After finishing Sobieski Gymnasium in Kraków he studied medicine at the Jagiellonian University, where he obtained his PhD in medical studies in 1899. He then conducted postgraduate work in Vienna with Richard Paltauf and between 1901 and 1902 served as a research assistant to Odo Bujwid. Subsequently he worked in Paris, at the Pasteur Institute and then in Wrocław (Breslau) under the direction of Richard Pfeiffer.

Between 1919 and 1920 he was the head of a military hospital in Warsaw and an army surgeon. In 1933 he became the director of the National Bacteriology Station in Kraków, a position he held until 1939. Until 1941 he was the head of the Institute of Medical Microbiology in Lwów (Lviv).

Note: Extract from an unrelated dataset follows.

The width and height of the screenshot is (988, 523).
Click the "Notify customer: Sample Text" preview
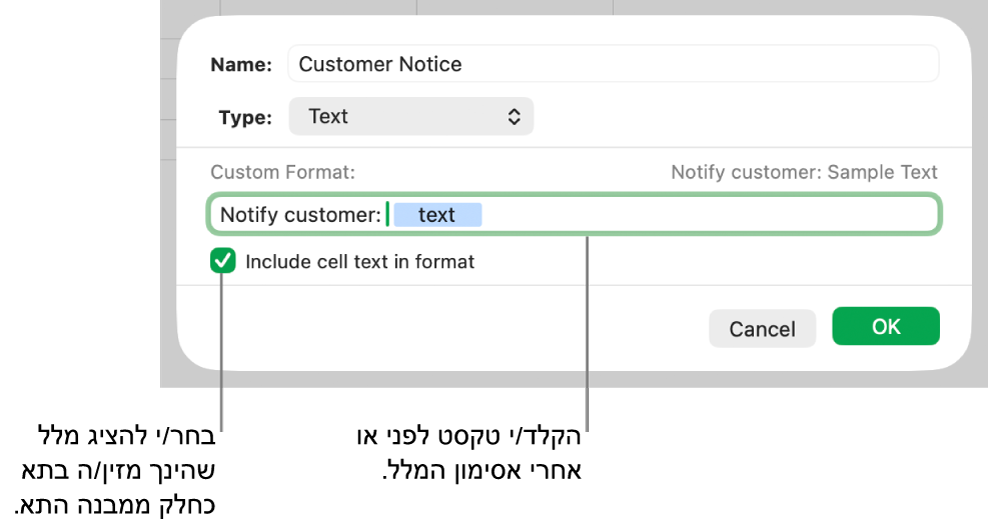click(804, 172)
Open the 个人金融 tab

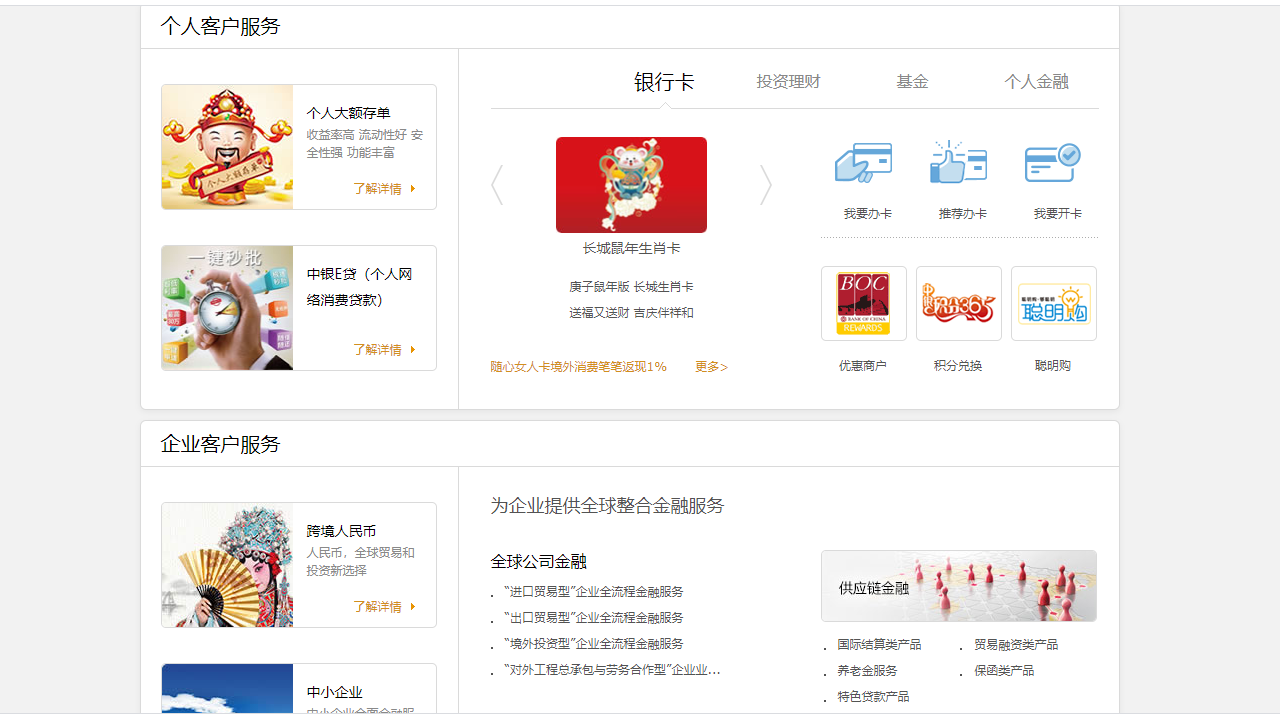pos(1037,81)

During the Nazi occupation of Poland, Eisenberg was in constant danger because of his Jewish background. The Polish bacteriologist Rudolf Weigl sought to protect Eisenberg by offering him a position as a feeder of lice at his institute in Lwów. Eisenberg however believed that he could survive the occupation by hiding in Kraków. However, in 1941 he was caught and forced to live in the Kraków Ghetto. From there, in 1942 he was sent to the Belzec extermination camp where he was murdered.

== Legacy ==
The genus Eisenbergiella was named after him.